▸ Listing:
________

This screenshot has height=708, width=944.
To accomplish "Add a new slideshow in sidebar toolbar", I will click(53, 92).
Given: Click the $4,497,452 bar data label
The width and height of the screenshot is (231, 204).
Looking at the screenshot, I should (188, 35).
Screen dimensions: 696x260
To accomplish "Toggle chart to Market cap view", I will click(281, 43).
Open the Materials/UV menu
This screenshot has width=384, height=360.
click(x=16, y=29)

________

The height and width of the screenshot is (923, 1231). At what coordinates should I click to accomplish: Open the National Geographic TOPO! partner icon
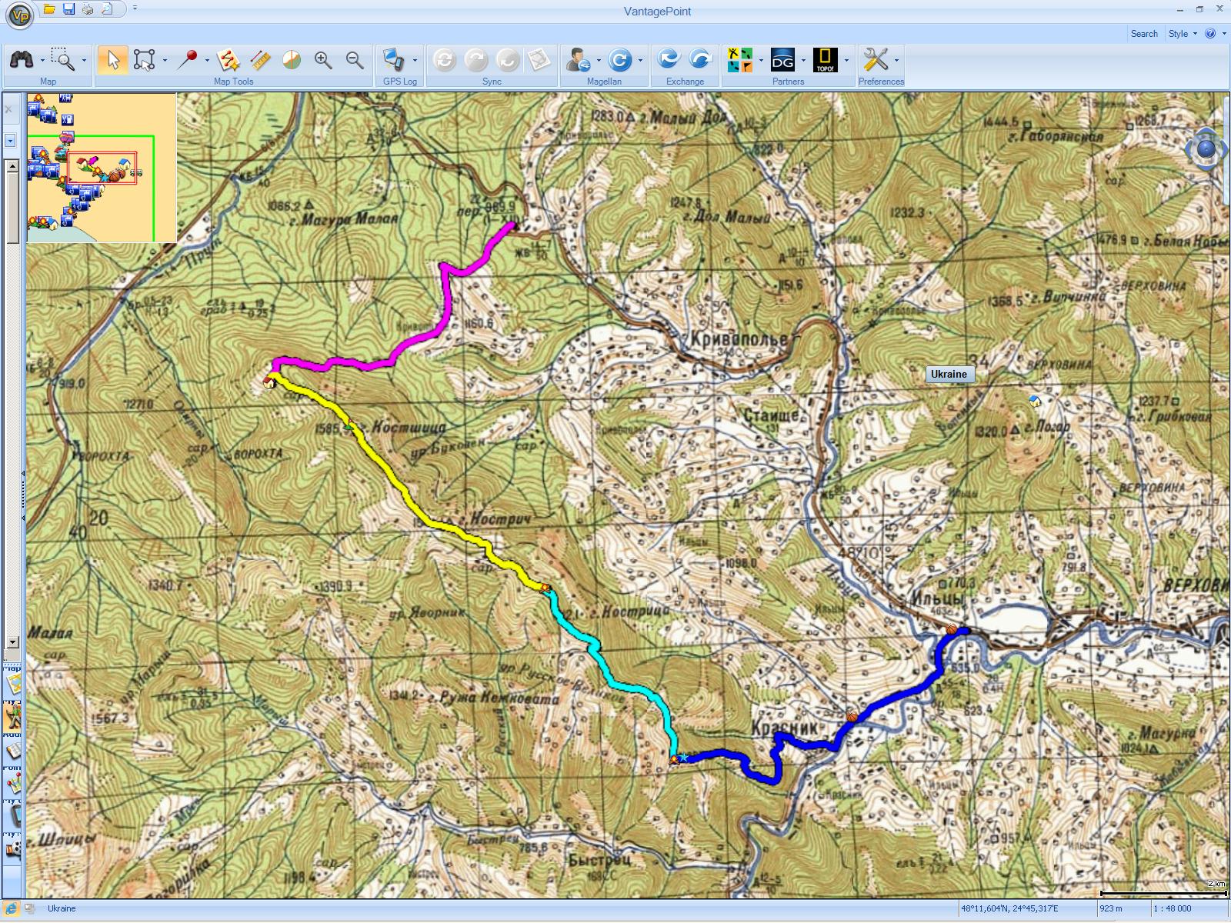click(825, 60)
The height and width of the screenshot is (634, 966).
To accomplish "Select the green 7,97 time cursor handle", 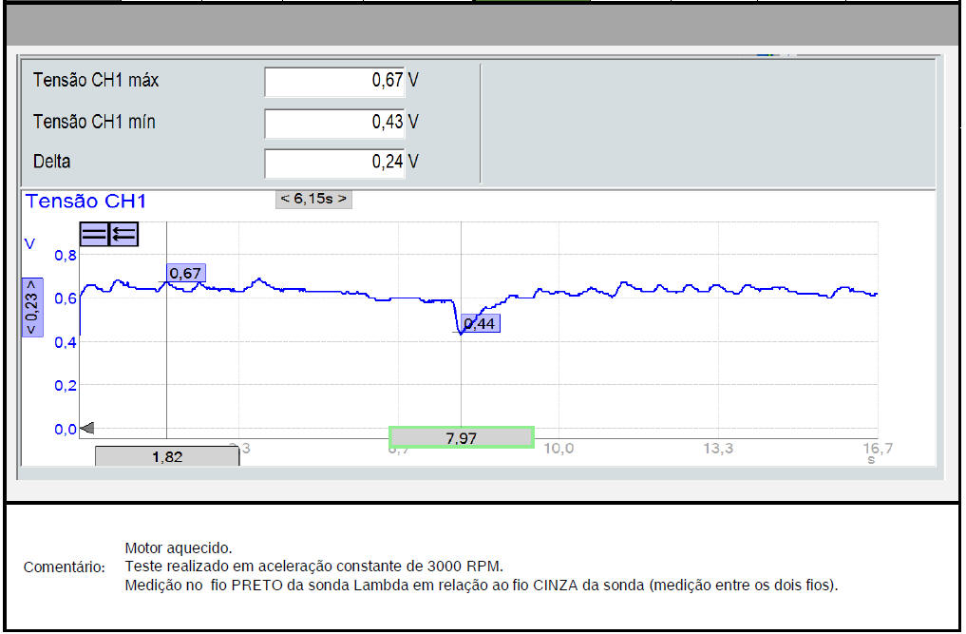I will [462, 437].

________

Return each row above that contains the word "width", copying those rows in full.

This screenshot has height=708, width=944.
The width and height of the screenshot is (231, 204).
This screenshot has width=384, height=360.
The height and width of the screenshot is (923, 1231). At what coordinates should I click to accomplish: Open the National Geographic TOPO! partner icon
The height and width of the screenshot is (634, 966).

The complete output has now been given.